Scrapping of the existing NRR would essentially remove everyone from the NRR and house to house registration would only return the names of those persons found at a residence when visited by GECOM personnel. Hence creating a new NRR would inevitably lead to the removal of individuals not captured during the registration exercise. Nonetheless Patterson maintained that scrapping the existing NRR would not remove names.
“A new house to house process could give you a new NRR. We’re not taking anybody off the list, you’re creating a new list,” Patterson stated.
“There is nothing precluding us from doing house to house. We are not removing anybody; we are starting a register at the base of all eligible persons that should be on it and then it is populated like it is done all the time. Same claim and objections, continuous registration etc.”

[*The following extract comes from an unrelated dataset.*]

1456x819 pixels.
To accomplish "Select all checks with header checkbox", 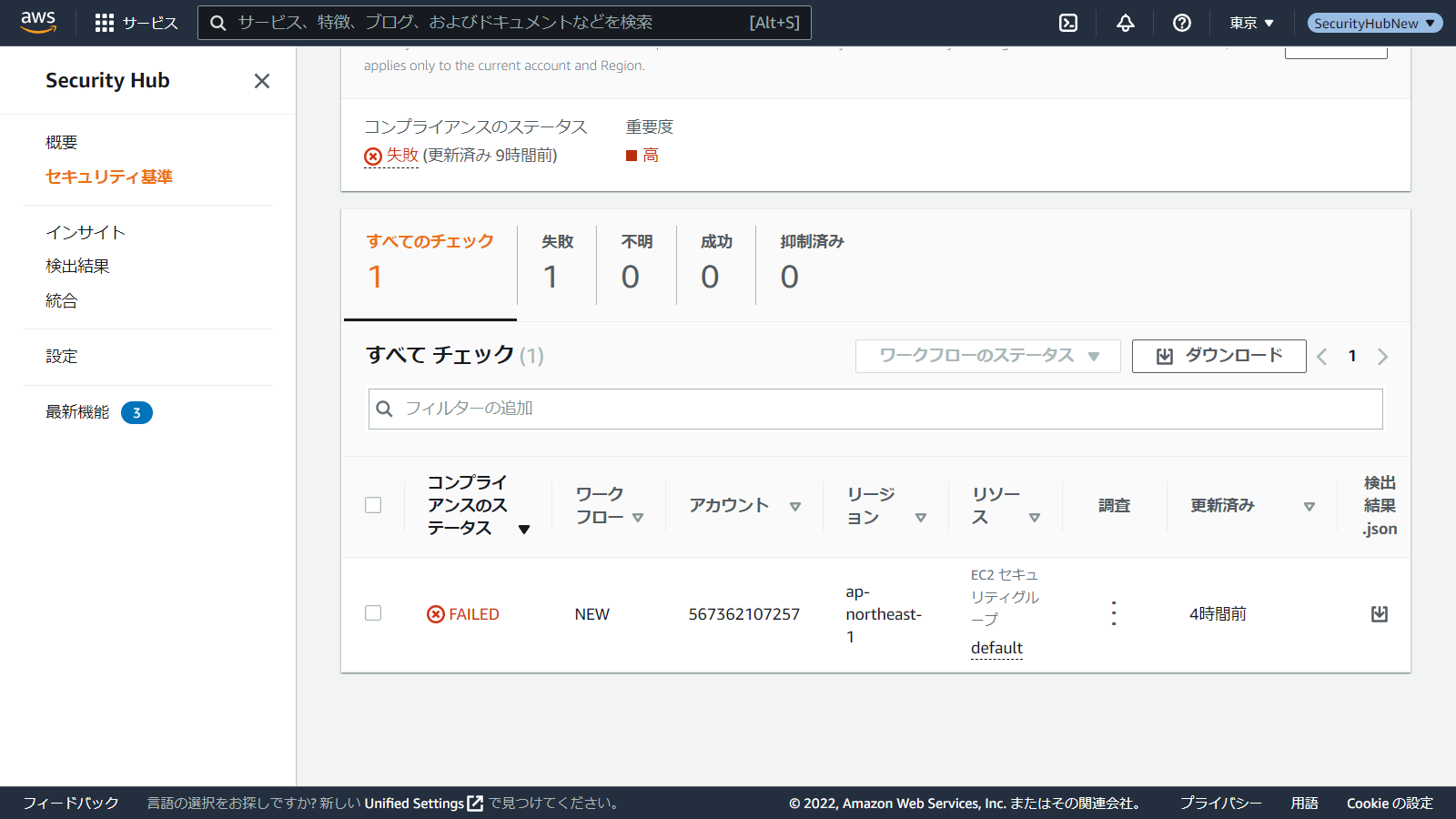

Also present at the press conference, AFC Leader, Nigel Hughes, also an attorney, brushed aside the legal ramifications of scrapping the existing NRR and maintained that the party’s stance remains consistent with Patterson’s statements.
However, the situation described by Patterson is the exact situation that the Chief Justice (ag) Roxane George ruled on in 2019, where she categorically established that it is unconstitutional for qualified persons to be removed from the list. She noted that since residency is no longer a qualification for registration and that names cannot be removed from the NRR solely based on a failure to verify residency during a house-to-house registration. Her ruling came in response to concerns raised by attorney and chartered accountant Christopher Ram, who argued that such a process would disenfranchise many registered voters.
In her decision, Chief Justice George clarified that while a house-to-house registration exercise itself is not unconstitutional, it cannot be used as a means to remove names from the NRR. Only deceased individuals or those disqualified under specific constitutional provisions may be removed. She emphasized the sacrosanct nature of the right to vote, stating, “residence requirements from citizens is no longer a qualification for registration.”
The AFC’s push for a new NRR raises significant legal and ethical questions about the voting rights of Guyanese citizens, especially those who may be away from their registered addresses during the proposed registration exercise.
Chairperson of the Guyana Elections Commission (GECOM), Retired Justice Claudette Singh has also previous established that constitutional reform would be needed in order for the Commission to be empowered to clean the present voters’ list and introduce biometrics into the voting process.